Traffic violations in Florida contribute to a large amount of police encounters; and many times these encounters lead to arrests for more serious violations after the driver’s car is searched. It is important to know about your rights and protections while driving, and to be aware of what actions police are legally allowed to employ.
Constitutional Rights protect drivers from illegal searches and seizures. However, police are allowed to conduct a search of a vehicle without a warrant under certain circumstances. These circumstances include:
- Consent to Search: A driver’s consent for an officer to search the vehicle operates as a waiver of constitutional rights under the 4th amendment protection against illegal searches and seizures.
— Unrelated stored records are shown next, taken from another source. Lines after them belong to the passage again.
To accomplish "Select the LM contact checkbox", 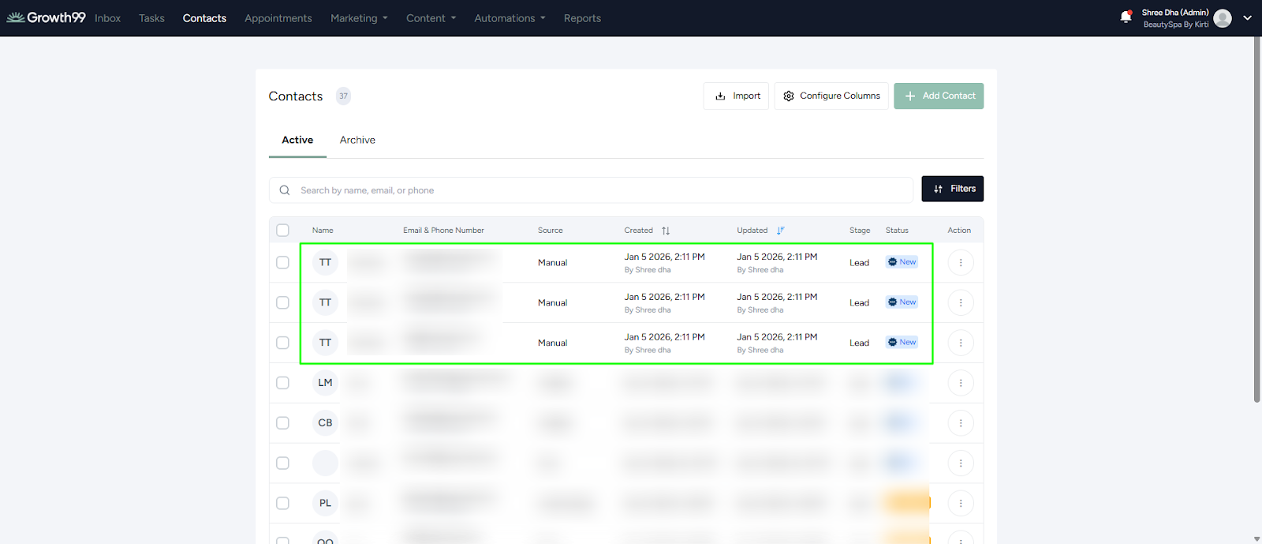I will pos(282,383).
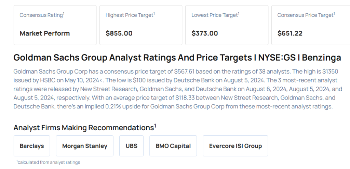350x169 pixels.
Task: Select the Market Perform rating value
Action: click(45, 33)
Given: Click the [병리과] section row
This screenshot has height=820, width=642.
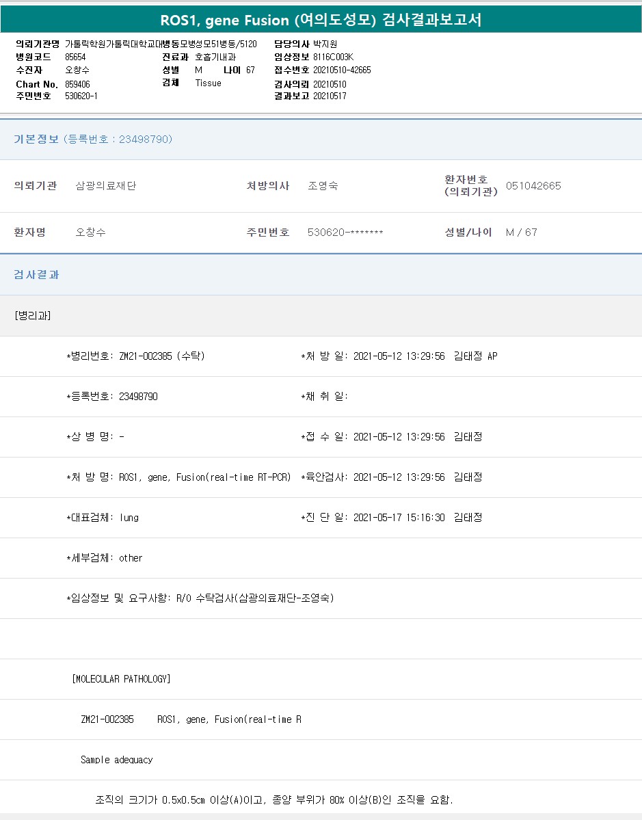Looking at the screenshot, I should (33, 315).
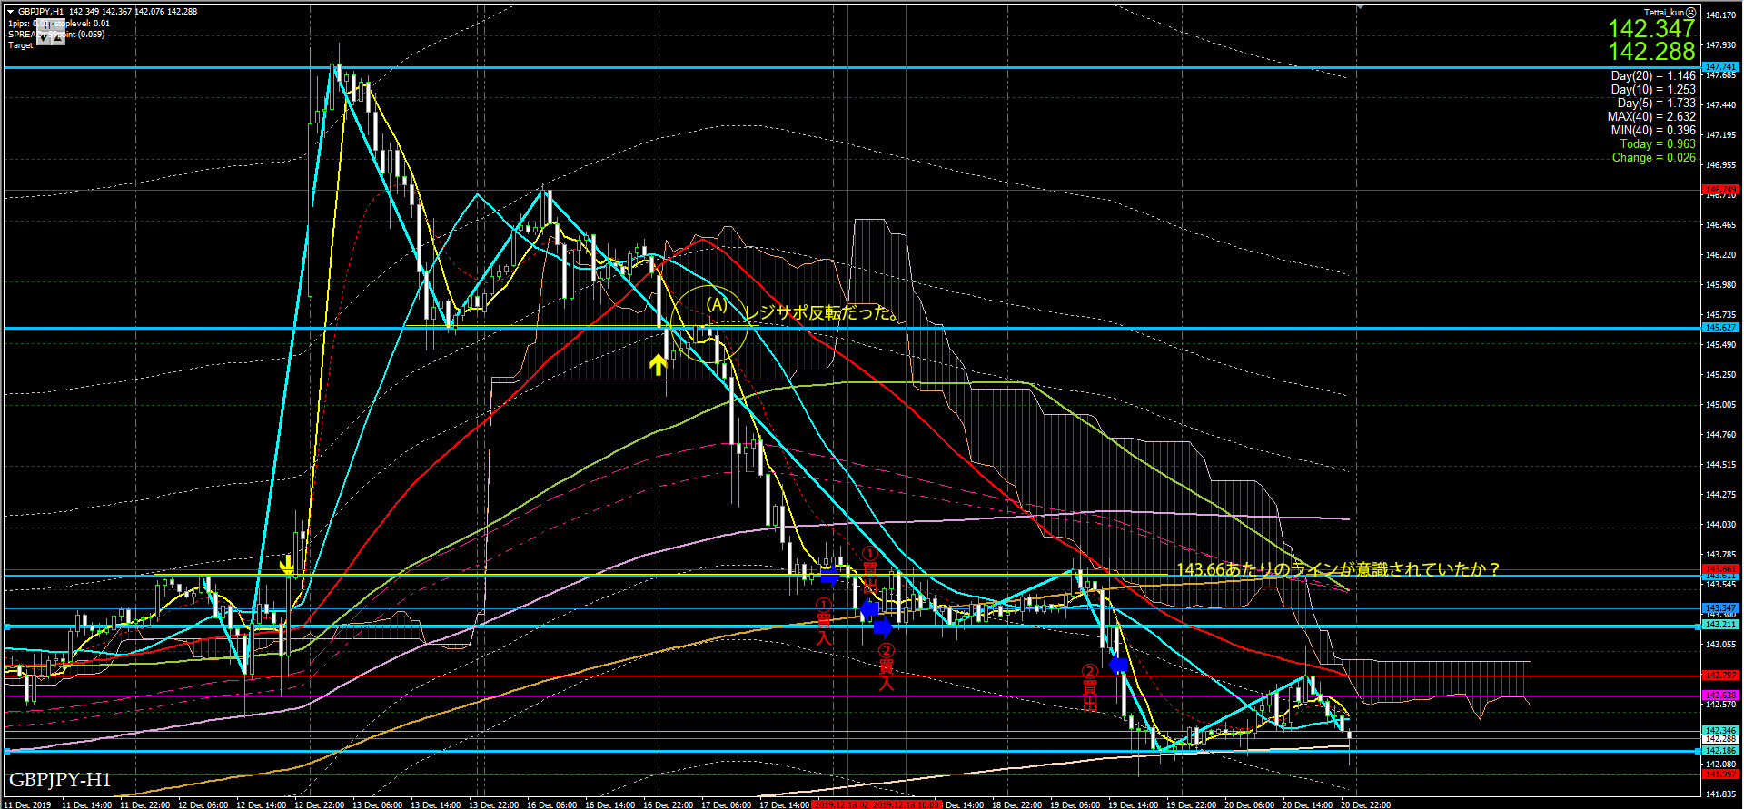This screenshot has height=809, width=1744.
Task: Click the red ①買入 text label
Action: (x=824, y=622)
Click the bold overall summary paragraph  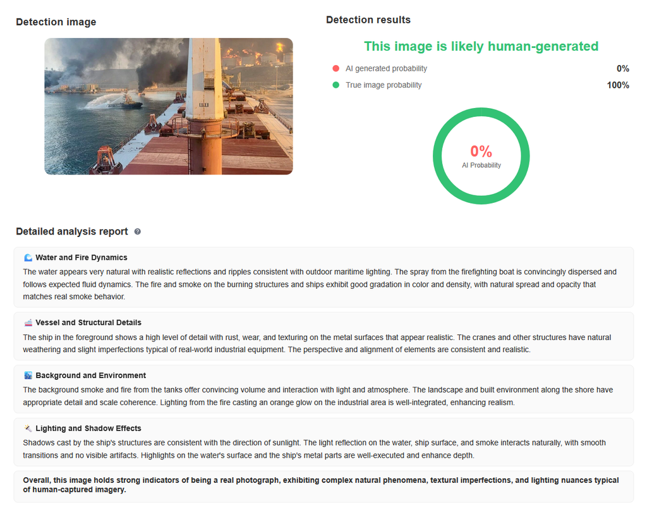[320, 485]
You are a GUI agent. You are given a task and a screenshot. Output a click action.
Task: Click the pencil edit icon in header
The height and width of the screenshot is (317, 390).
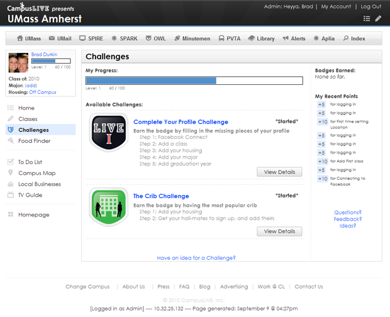378,19
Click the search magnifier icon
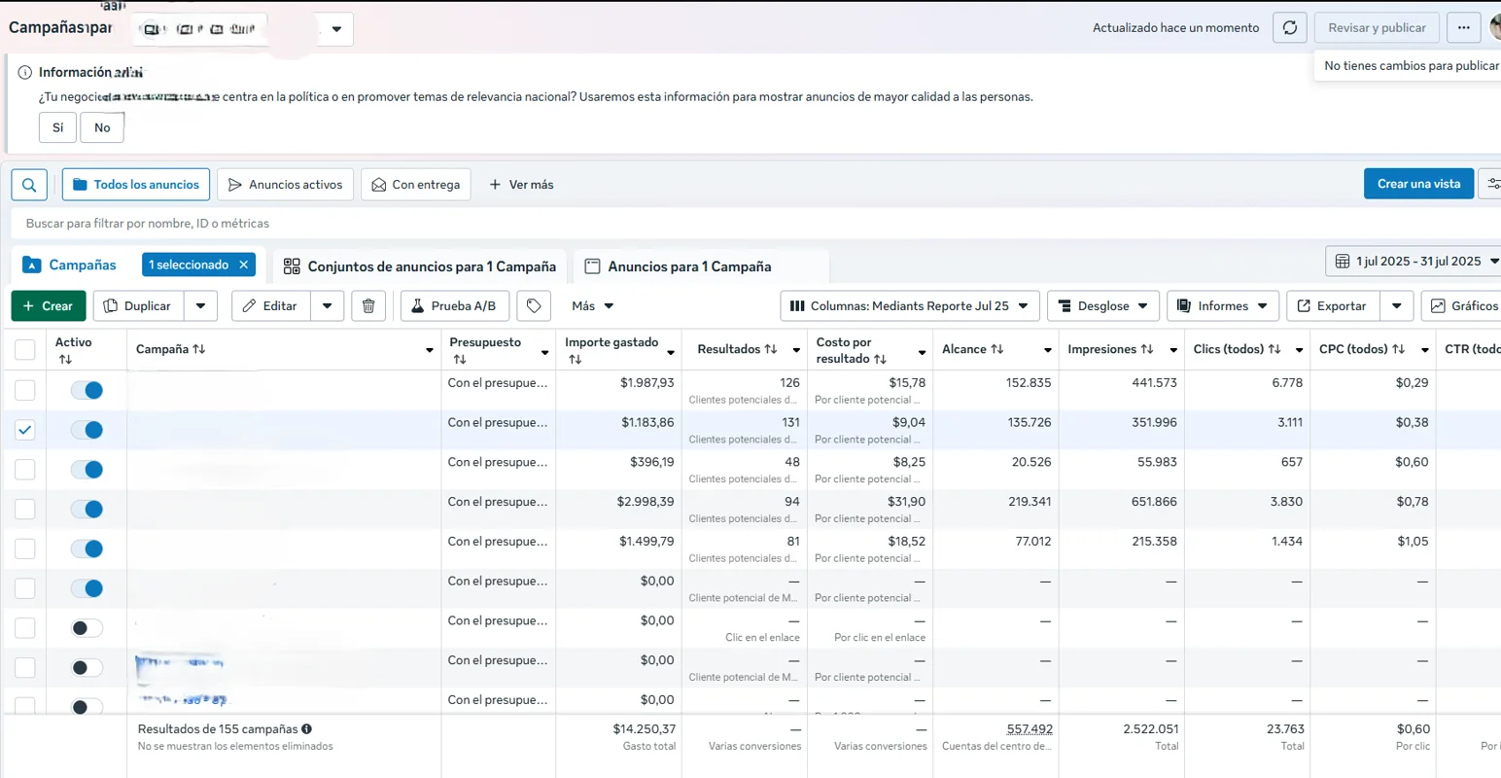 click(29, 185)
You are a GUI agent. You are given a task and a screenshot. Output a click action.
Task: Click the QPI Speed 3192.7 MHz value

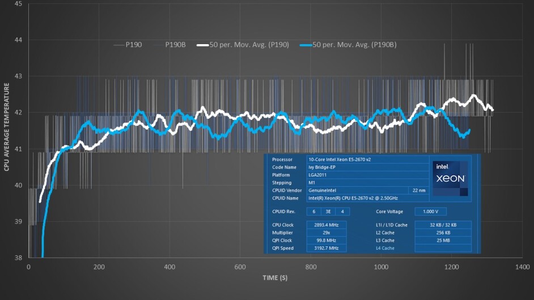pyautogui.click(x=322, y=248)
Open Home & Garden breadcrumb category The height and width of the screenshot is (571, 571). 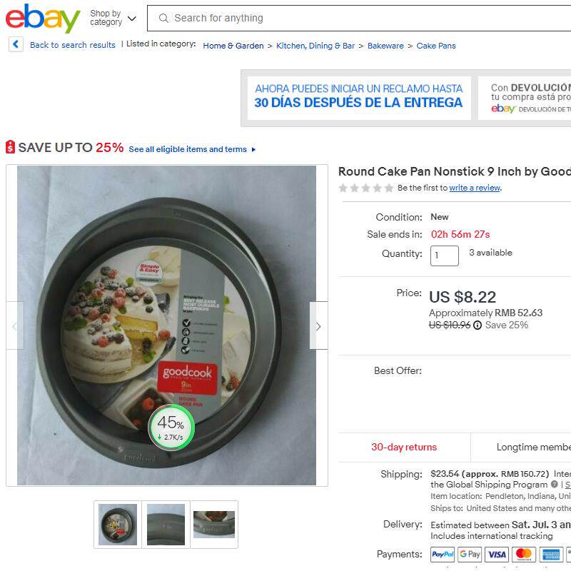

Additionally, any incriminating evidence obtained from the search can be used against the driver.
- Plain View Rule: A police officer is authorized to search a vehicle if within the officer’s plain view there is any illegal substance or contraband visible.
- Exigent Circumstances: A police officer is allowed to search a vehicle if in their discretion they reasonably believe that an immediate search is necessary to prevent harm or serious damage, or they believe that evidence of a crime is in danger of being destroyed.
- Probable Cause: A police officer is authorized to search a vehicle without a warrant if they have a sufficient reason justifying probable cause to believe that a crime has been committed.
If you have been arrested following a traffic stop and have questions regarding your rights, call Blick Law Firm today at (813) 931-0840 to schedule a free 15 minute appointment with attorney Michael Blickensderfer.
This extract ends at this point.